• [DIRECTIONS FOR THIS TASK]:
Look at the entries below and reproduce them exactly.

• [DATA FOR REVIEW]:
++++++++++++++++++++
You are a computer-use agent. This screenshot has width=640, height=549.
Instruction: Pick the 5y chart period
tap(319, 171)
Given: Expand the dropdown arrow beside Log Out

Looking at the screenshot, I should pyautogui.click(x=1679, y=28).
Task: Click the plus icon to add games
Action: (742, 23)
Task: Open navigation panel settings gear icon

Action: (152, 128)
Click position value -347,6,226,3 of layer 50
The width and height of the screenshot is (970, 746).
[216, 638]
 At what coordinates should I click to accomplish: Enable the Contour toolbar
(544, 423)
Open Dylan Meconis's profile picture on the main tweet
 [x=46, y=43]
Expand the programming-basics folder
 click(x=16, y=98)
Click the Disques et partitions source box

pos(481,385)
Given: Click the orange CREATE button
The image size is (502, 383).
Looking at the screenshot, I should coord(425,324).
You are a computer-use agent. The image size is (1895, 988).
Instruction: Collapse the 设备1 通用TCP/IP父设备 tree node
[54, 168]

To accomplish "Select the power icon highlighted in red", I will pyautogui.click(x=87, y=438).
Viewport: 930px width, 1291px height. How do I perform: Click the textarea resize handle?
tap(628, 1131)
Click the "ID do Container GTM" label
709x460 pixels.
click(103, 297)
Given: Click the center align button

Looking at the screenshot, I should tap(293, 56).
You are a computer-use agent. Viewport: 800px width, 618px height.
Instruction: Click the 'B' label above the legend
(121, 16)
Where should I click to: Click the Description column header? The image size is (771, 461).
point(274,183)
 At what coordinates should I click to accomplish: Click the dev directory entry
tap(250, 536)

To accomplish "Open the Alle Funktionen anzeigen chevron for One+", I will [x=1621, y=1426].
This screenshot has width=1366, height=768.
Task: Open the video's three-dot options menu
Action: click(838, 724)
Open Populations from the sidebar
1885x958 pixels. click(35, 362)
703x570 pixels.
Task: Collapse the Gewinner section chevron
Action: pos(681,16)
++++++++++++++++++++
• [WRITTEN SOLUTION]:
You are a computer-use agent. This screenshot has width=640, height=549.
Instruction: Pick the 5y chart period
tap(319, 171)
Given: Expand the dropdown arrow beside Log Out

Looking at the screenshot, I should pyautogui.click(x=1679, y=28).
Task: Click the plus icon to add games
Action: (742, 23)
Task: Open navigation panel settings gear icon

Action: (152, 128)
Click position value -347,6,226,3 of layer 50
The width and height of the screenshot is (970, 746).
[216, 638]
 At what coordinates should I click to accomplish: Enable the Contour toolbar
(544, 423)
Open Dylan Meconis's profile picture on the main tweet
 [x=46, y=43]
Expand the programming-basics folder
 click(x=16, y=98)
Click the Disques et partitions source box

pos(481,385)
Given: Click the orange CREATE button
The image size is (502, 383).
Looking at the screenshot, I should coord(425,324).
You are a computer-use agent. The image size is (1895, 988).
Instruction: Collapse the 设备1 通用TCP/IP父设备 tree node
[54, 168]

To accomplish "Select the power icon highlighted in red", I will pyautogui.click(x=87, y=438).
Viewport: 930px width, 1291px height. How do I perform: Click the textarea resize handle?
tap(628, 1131)
Click the "ID do Container GTM" label
709x460 pixels.
click(103, 297)
Given: Click the center align button

Looking at the screenshot, I should tap(293, 56).
You are a computer-use agent. Viewport: 800px width, 618px height.
Instruction: Click the 'B' label above the legend
(121, 16)
Where should I click to: Click the Description column header? The image size is (771, 461).
point(274,183)
 At what coordinates should I click to accomplish: Click the dev directory entry
tap(250, 536)

To accomplish "Open the Alle Funktionen anzeigen chevron for One+", I will [x=1621, y=1426].
This screenshot has width=1366, height=768.
Task: Open the video's three-dot options menu
Action: click(838, 724)
Open Populations from the sidebar
1885x958 pixels. click(35, 362)
703x570 pixels.
Task: Collapse the Gewinner section chevron
Action: pos(681,16)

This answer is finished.